# Problem
The records that follow need to be output exactly as they are.
━━━ Working data
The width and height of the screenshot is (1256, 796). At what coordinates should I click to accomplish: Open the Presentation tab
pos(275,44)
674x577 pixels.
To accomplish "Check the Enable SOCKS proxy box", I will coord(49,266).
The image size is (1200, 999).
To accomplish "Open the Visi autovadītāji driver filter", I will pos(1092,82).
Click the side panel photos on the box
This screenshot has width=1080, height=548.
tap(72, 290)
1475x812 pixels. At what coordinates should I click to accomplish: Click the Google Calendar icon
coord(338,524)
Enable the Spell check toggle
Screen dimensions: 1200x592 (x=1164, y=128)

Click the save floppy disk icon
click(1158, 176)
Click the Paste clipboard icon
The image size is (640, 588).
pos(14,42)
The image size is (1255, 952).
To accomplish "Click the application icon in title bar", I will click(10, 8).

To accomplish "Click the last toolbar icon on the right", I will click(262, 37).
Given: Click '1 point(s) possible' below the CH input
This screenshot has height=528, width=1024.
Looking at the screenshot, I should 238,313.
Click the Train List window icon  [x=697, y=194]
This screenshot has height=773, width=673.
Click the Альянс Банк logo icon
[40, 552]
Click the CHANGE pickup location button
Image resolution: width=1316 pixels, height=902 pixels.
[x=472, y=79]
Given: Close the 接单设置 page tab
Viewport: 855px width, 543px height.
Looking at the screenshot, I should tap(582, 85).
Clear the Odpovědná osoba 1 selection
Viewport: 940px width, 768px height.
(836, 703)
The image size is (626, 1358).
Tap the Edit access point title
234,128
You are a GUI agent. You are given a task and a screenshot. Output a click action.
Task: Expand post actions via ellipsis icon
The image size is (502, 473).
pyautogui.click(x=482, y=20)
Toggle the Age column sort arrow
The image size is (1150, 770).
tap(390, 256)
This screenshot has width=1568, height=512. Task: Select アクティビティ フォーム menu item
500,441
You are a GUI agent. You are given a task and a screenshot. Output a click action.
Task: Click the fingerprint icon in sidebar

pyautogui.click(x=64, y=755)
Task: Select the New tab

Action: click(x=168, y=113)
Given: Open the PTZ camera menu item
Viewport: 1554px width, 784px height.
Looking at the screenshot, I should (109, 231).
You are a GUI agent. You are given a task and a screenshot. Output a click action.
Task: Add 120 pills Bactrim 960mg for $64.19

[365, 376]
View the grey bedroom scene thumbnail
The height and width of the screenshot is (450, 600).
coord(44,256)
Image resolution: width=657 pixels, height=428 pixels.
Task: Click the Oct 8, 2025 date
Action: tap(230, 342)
━━━━━━
# Answer
The width and height of the screenshot is (1256, 796). At what coordinates should I click to accomplish: Open the Presentation tab
pos(275,44)
674x577 pixels.
To accomplish "Check the Enable SOCKS proxy box", I will coord(49,266).
The image size is (1200, 999).
To accomplish "Open the Visi autovadītāji driver filter", I will pos(1092,82).
Click the side panel photos on the box
This screenshot has width=1080, height=548.
tap(72, 290)
1475x812 pixels. At what coordinates should I click to accomplish: Click the Google Calendar icon
coord(338,524)
Enable the Spell check toggle
Screen dimensions: 1200x592 (x=1164, y=128)

Click the save floppy disk icon
click(1158, 176)
Click the Paste clipboard icon
The image size is (640, 588).
pos(14,42)
The image size is (1255, 952).
To accomplish "Click the application icon in title bar", I will click(10, 8).

To accomplish "Click the last toolbar icon on the right", I will click(262, 37).
Given: Click '1 point(s) possible' below the CH input
This screenshot has height=528, width=1024.
Looking at the screenshot, I should 238,313.
Click the Train List window icon  [x=697, y=194]
This screenshot has height=773, width=673.
Click the Альянс Банк logo icon
[40, 552]
Click the CHANGE pickup location button
Image resolution: width=1316 pixels, height=902 pixels.
[x=472, y=79]
Given: Close the 接单设置 page tab
Viewport: 855px width, 543px height.
Looking at the screenshot, I should tap(582, 85).
Clear the Odpovědná osoba 1 selection
Viewport: 940px width, 768px height.
(836, 703)
The image size is (626, 1358).
Tap the Edit access point title
234,128
You are a GUI agent. You are given a task and a screenshot. Output a click action.
Task: Expand post actions via ellipsis icon
The image size is (502, 473).
pyautogui.click(x=482, y=20)
Toggle the Age column sort arrow
The image size is (1150, 770).
tap(390, 256)
This screenshot has width=1568, height=512. Task: Select アクティビティ フォーム menu item
500,441
You are a GUI agent. You are given a task and a screenshot. Output a click action.
Task: Click the fingerprint icon in sidebar

pyautogui.click(x=64, y=755)
Task: Select the New tab

Action: click(x=168, y=113)
Given: Open the PTZ camera menu item
Viewport: 1554px width, 784px height.
Looking at the screenshot, I should (109, 231).
You are a GUI agent. You are given a task and a screenshot. Output a click action.
Task: Add 120 pills Bactrim 960mg for $64.19

[365, 376]
View the grey bedroom scene thumbnail
The height and width of the screenshot is (450, 600).
coord(44,256)
Image resolution: width=657 pixels, height=428 pixels.
Task: Click the Oct 8, 2025 date
Action: tap(230, 342)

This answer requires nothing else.